Encyclopedia of the Great Plains

David J. Wishart, Editor


The idea of using bales of hay as building blocks emerged in the North Platte River valley after the appearance of mechanical baling equipment in the latter half of the nineteenth century. Although there were relatively few baled hay buildings, the technique was nonetheless a significant architectural innovation of the Great Plains.

Processed from the material body of the place (usually from either prairie flora or agricultural waste), the technology came to be centered in the Sandhills of Nebraska. Other structures were built on the nearby High Plains of Nebraska, Wyoming, and South Dakota. The historic period of importance dates from about 1900 to 1940, but a contemporary resurgence–principally using oat, wheat, and rye straw–has already surpassed the original in numerical and spatial significance.

Bales were used structurally as giant building blocks, stacked in the running bond common to masonry construction, with the constituent materials positioned either vertically or horizontally in the block. Bales were set in either mud or concrete mortar or were simply stacked one upon another. Wooden or metal rods often pinned the bales together and secured window and door frames to the walls. Plates were likewise fastened to the tops of walls. Roofs were most often of the hipped type, which allowed for even compression along all walls and obviated the need to raise the wall high into a gable end. After a short period of settling or sometimes an extended period of occupancy, the exterior of the bales was fitted with chicken wire and then plastered with clay, lime, or cement stucco. Interior walls were typically lime plastered.
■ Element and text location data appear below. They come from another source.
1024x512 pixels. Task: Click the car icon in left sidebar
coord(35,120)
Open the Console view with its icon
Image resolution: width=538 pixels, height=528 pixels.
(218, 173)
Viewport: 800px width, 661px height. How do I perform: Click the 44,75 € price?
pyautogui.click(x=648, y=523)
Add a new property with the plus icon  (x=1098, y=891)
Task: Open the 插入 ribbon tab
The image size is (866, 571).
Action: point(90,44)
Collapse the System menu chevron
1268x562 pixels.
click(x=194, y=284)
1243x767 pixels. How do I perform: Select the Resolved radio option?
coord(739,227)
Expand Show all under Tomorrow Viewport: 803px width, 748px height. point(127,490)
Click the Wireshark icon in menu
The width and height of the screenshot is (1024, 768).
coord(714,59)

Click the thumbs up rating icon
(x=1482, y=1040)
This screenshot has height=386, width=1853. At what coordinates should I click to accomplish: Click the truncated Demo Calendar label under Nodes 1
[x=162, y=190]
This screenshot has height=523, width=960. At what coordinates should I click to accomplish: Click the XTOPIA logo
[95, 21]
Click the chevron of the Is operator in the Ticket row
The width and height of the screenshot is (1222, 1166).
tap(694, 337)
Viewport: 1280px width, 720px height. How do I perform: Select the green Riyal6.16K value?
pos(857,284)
Buildings constructed from bales were economical structures with outstanding thermal qualities. Sturdy far beyond expectation, properly built and maintained structures have an indefinite life span. One century-old dwelling still stands west of Alliance, Nebraska. Evidence exists that the material in old baled buildings does not readily deteriorate, and cattle will still eat hay from old bales. While most constructions were intended as dwellings, others were used as schools, a service garage, a two-story restaurant, and a church.

The postmodern resurgence of the technology emanated from research by folklorist Roger L. Welsch, principally from articles that appeared in the 1973 alternative publication, Shelter. Most contemporary buildings use bales either as infill for post-and-beam structures or veneering for light wooden frames, but structural bale walls, now dubbed the "Nebraska style," also enjoy renewed popularity. The renaissance is centered in the American Southwest but is significantly international in scope. The diffusion back into the Plains began in the 1990s.

See also FOLKWAYS: Welsch, Roger.

David Murphy Nebraska State Historical Society

Myhrman, Matts, and Judy Knox. "A Brief History of Hay and Straw as Building Materials." Last Straw 1 (1993): 1, 4– 5, 18–19; 2 (1993): 16–17, 19, 23; 6 (1994): 17–18.

Steen, Athena Swentzell, Bill Steen, and David Bainbridge. The Straw Bale House. White River Junction VT: Chelsea Green Publishing Company, 1994.

Welsch, Roger L. "Sandhill Baled-Hay Construction." Keystone Folklore Quarterly 15 (1970): 16–34.